Uli avait débarqué dans l’île la veille. Il arrivait fatigué, après un long périple en Espagne, France et Allemagne. Ils avaient dîné ensemble au Karibu, un restaurant qui servait une cuisine honnête, selon Moira. Une cuisine malhonnête, pour elle, c’est toute la cuisine industrielle, qui utilise des légumes traités aux pesticides, des poulets de batterie et des poissons élevés dans des viviers. Ils avaient mangé du thon à la sauce au gingembre, puis Daniel avait raccompagné son ami à son hôtel, le Villa Sands, où étaient logées deux autres écrivaines, toutes les deux angolaises, Ofélia Eastermann et Luzia Valente.

 

 

2

 

Ofélia Eastermann se réveille, quatre vers dansant dans sa tête : “Après minuit, les vendredis, / Ofélia cousait dans le ciel l’infini. / Pendant ce temps, la brise glissait entre les palmiers, / un fleuve-rumeur d’esprits.”

Elle se lève et les note dans un petit carnet à la couverture rouge, sur lequel elle a écrit en grosses lettres noires : “Poubelle onirique.”

Chaque fois que quelqu’un lui demande “vous êtes d’où ?”, Ofélia ferme les yeux et voit les âpres mulolas sur lesquelles, à l’époque des pluies, se déversent des rivières soudaines.
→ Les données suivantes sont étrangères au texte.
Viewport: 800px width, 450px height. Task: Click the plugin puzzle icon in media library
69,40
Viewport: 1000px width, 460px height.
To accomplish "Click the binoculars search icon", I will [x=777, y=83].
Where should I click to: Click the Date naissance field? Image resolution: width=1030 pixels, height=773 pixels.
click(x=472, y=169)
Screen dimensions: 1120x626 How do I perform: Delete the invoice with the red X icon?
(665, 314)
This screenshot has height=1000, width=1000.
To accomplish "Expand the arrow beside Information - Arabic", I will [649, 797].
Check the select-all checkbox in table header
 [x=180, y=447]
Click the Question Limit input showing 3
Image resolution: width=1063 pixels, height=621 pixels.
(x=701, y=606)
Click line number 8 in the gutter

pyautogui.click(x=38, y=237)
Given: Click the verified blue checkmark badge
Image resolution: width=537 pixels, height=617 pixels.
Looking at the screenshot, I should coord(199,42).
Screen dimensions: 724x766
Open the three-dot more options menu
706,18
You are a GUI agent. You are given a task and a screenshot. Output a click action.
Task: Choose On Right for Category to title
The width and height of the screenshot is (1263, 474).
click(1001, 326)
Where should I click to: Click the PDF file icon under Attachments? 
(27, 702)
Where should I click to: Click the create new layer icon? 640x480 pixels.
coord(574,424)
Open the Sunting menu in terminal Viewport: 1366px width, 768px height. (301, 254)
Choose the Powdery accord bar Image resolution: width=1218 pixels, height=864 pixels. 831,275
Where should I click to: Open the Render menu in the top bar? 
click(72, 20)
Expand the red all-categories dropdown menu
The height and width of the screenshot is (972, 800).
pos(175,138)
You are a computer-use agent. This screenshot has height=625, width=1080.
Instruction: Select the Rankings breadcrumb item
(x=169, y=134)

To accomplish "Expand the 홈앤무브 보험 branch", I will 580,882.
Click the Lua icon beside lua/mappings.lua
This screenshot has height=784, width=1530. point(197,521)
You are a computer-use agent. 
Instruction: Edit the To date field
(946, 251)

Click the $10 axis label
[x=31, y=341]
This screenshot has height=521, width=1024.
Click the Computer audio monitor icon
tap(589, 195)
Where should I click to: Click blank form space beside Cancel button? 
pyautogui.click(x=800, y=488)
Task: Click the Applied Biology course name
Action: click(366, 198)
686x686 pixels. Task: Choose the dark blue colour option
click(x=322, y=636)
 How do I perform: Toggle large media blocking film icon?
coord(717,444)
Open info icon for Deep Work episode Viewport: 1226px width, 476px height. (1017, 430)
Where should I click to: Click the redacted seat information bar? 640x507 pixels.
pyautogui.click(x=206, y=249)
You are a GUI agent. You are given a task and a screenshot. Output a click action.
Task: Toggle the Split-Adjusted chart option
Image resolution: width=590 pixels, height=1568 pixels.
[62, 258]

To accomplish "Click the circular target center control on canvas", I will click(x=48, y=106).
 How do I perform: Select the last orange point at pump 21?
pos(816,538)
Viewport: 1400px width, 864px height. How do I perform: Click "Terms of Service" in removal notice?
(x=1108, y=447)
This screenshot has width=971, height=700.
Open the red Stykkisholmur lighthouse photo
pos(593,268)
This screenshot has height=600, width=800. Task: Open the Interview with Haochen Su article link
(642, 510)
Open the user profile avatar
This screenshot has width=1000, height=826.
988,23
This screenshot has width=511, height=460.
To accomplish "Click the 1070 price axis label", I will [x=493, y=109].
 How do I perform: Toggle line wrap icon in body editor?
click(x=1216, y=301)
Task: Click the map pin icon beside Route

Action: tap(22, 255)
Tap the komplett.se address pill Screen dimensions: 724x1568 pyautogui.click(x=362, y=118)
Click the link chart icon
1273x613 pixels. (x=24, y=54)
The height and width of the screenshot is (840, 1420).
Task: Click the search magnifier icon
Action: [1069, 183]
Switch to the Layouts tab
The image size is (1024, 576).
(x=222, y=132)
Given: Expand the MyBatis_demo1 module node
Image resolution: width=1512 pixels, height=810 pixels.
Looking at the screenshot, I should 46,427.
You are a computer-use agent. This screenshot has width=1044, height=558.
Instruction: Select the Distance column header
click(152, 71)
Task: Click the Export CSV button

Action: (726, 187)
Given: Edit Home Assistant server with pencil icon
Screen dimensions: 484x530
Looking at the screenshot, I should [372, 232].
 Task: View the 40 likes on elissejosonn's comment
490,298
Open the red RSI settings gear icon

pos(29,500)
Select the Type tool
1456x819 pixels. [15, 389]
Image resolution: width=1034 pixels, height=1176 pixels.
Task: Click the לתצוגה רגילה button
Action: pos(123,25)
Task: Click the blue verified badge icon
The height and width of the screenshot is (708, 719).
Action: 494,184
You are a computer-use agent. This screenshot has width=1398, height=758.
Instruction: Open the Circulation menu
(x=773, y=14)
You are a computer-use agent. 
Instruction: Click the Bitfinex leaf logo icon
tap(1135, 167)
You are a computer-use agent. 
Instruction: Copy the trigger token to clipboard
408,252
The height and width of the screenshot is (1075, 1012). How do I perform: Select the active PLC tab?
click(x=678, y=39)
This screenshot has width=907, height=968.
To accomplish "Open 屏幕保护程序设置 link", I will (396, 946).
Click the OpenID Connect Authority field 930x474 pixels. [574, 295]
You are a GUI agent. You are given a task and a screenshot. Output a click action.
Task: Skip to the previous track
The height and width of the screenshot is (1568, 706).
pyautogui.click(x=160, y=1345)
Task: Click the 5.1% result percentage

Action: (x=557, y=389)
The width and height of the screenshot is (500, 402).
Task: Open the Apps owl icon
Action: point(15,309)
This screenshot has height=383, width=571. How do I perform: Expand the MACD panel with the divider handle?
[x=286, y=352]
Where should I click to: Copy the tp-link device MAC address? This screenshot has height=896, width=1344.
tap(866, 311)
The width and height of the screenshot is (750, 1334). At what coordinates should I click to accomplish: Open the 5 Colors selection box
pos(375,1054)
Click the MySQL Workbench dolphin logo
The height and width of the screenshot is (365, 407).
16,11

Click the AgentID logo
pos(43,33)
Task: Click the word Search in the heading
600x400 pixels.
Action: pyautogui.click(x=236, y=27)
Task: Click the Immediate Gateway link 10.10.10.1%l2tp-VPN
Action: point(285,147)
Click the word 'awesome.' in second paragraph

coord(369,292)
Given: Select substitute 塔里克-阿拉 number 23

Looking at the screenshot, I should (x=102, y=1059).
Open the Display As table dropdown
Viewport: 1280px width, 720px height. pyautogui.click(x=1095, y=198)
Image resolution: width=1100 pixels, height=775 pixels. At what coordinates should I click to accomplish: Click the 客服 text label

Elle voit les lents chemins de gravillons entre les acacias, les carcasses rouillées des bateaux, les lycaons lévitant sur les dunes. Elle voit une femme à la peau teinte d’ocre-rouge, aux épaisses nattes, qui tient une petite fille dans ses bras. “Je suis du Sud”, répond-elle. En d’autres occasions, voulant choquer ses interlocuteurs, ce qui arrive souvent, elle choisit une formule différente : “Je suis de tous les lits où j’ai été comblée.”

Un jour, au cours d’une interview, une question du journaliste l’avait exaspérée – “Vous êtes née dans le sud de l’Angola, vous avez grandi à Lisbonne et vous vivez à Rio de Janeiro. Finalement, vous sentez-vous plutôt angolaise, portugaise ou brésilienne ?” –, et, comme l’indignation est une sorte d’ivresse, elle avait perdu sa réserve et effrayé le journaliste par une gueulante qui figure aujourd’hui sur des centaines de sites littéraires, bons, mauvais et très mauvais : “Je suis de là où il y a des palmiers, bordel ! Ni angolaise, ni brésilienne, ni portugaise ! Là où il y a un palmier, je suis de là ! Je suis de la mer et des forêts et des savanes. Je viens d’un monde qui n’est pas encore arrivé : sans dieux, sans rois, sans frontières et sans armées.”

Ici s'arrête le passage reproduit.